RESULTS OF OPERATIONS, FIRST QUARTER AND YEAR-TO-DATE
Revenues
- --------
Total revenues for the first quarter that ended September 14, 1997 were
$1,392,106, an increase of $480,761 or 53% from the quarter that ended September
15, 1996. Real estate sales accounted for the increase as the Company sold 4
single-family lots in its Sunrise Ridge Subdivision. The Company had no real
estate sales in the first quarter of the prior year. Food, Beverage and Retail
sales decreased by 17% as the Company hosted only one major concert performance
in the quarter compared to four major concerts in the same quarter last year.
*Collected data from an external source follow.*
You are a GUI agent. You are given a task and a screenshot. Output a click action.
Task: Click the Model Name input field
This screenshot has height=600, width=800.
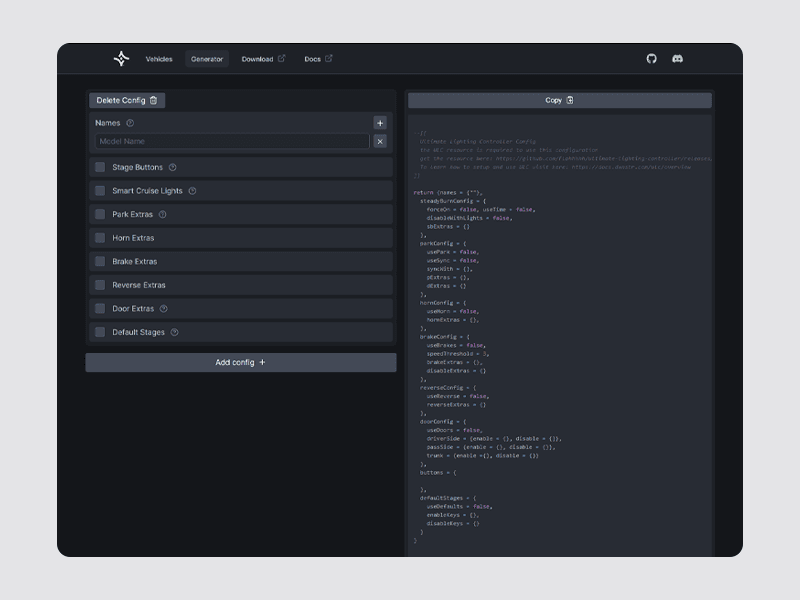(x=232, y=142)
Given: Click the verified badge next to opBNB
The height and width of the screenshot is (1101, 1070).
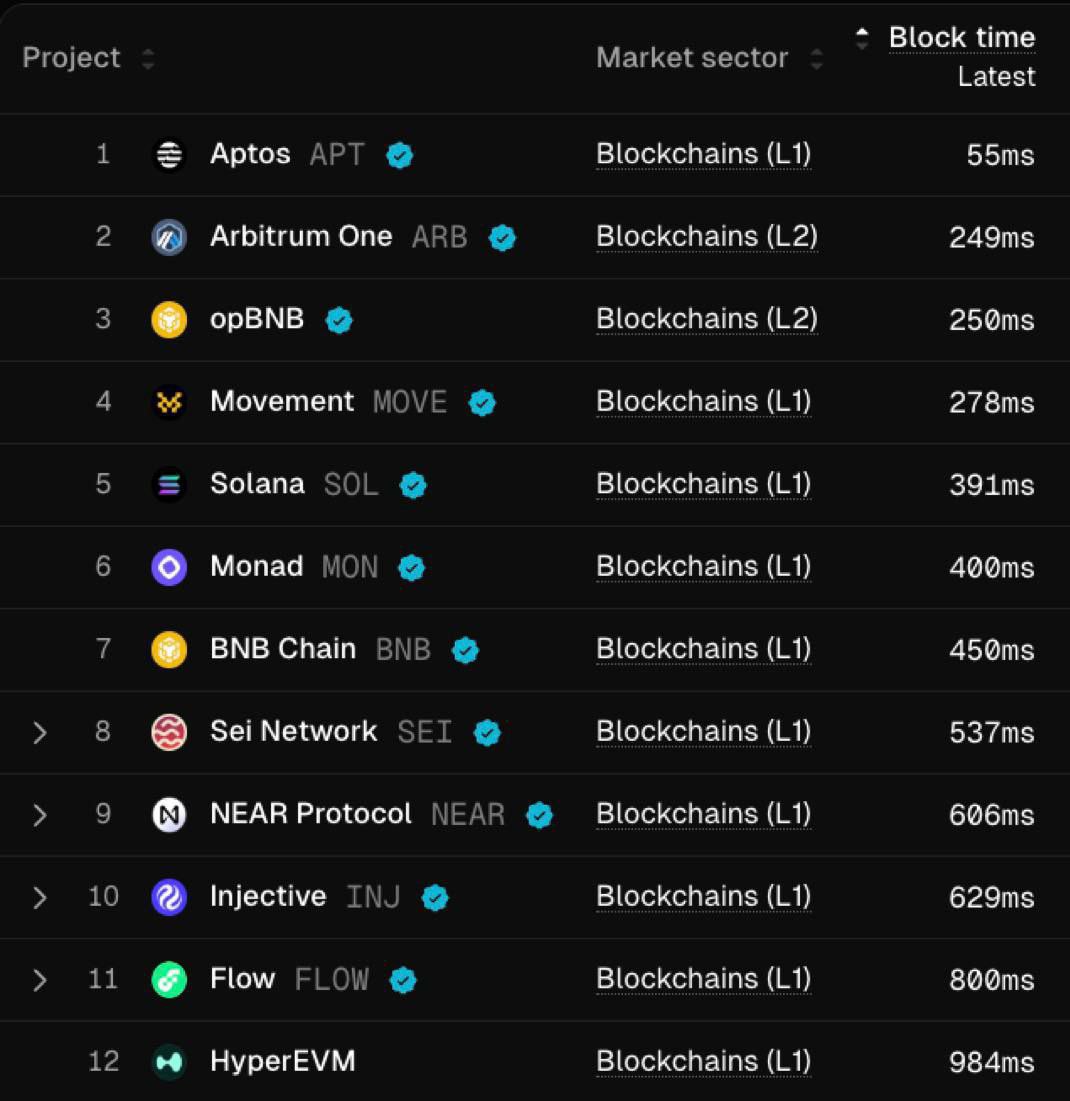Looking at the screenshot, I should coord(339,320).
Equipment Rental revenue nearly doubled from the previous quarter as the
company's mountain bike operations continued to grow.
Operating Expenses
- ------------------
Total operating costs and expenses in the quarter ended September 14, 1997
increased by 13% or $212,237 from the prior year. The increase was attributable
to increases in the cost of Real Estate Sales and an increase in Marketing
expenses. The Company has expanded its Marketing efforts in an attempt to both
increase its market share in its Northwest and Mid-West markets and recapture
its declining Canadian market. The Company expects to continue its expanded
marketing efforts into the future.
Other Expenses
- --------------
Interest expense for the quarter ended September 14, 1997 was $61,710, a
decrease of $6,994 or 10% lower than the first quarter last year. Despite
slightly higher interest rates, the Company was able to maintain debt levels
that were lower than the levels from last year for most of the first quarter.
The Company expects to see higher interest charges in the future as it completes
its debt financed $3.5 million capital improvement program in the second quarter
of this year. Interest expense for fiscal 1998 and fiscal 1997 is net of
construction period interest of $10,733 and $2,103, respectively.
The first quarter net loss of $311,906 was $211,776, or 40% less than the same
quarter last year.
A loss for the first quarter in any year is not necessarily indicative of the
results to be expected for the entire year, but instead, reflects the seasonal
nature of the Company's business. The Company's main periods of business are
from mid-November through mid-April. Historically, the first and second
quarters, especially taken individually bear little comparative value.
LIQUIDITY AND CAPITAL RESOURCES
Working capital at the end of the quarter was $(1,106,676) which is a decrease
over the prior year's $30,082. The decline was due to a decrease in refundable
income taxes resulting from the lower net loss and an increase in Accounts
Payable relating to the Company's capital improvement plan.
Total liabilities of $7,690,249 represents 90% of stockholders' equity at
September 14, 1997, up from $6,019,141 or 75% of stockholders' equity at
September 15, 1996.
Management continually evaluates the Company's cash and financing requirements.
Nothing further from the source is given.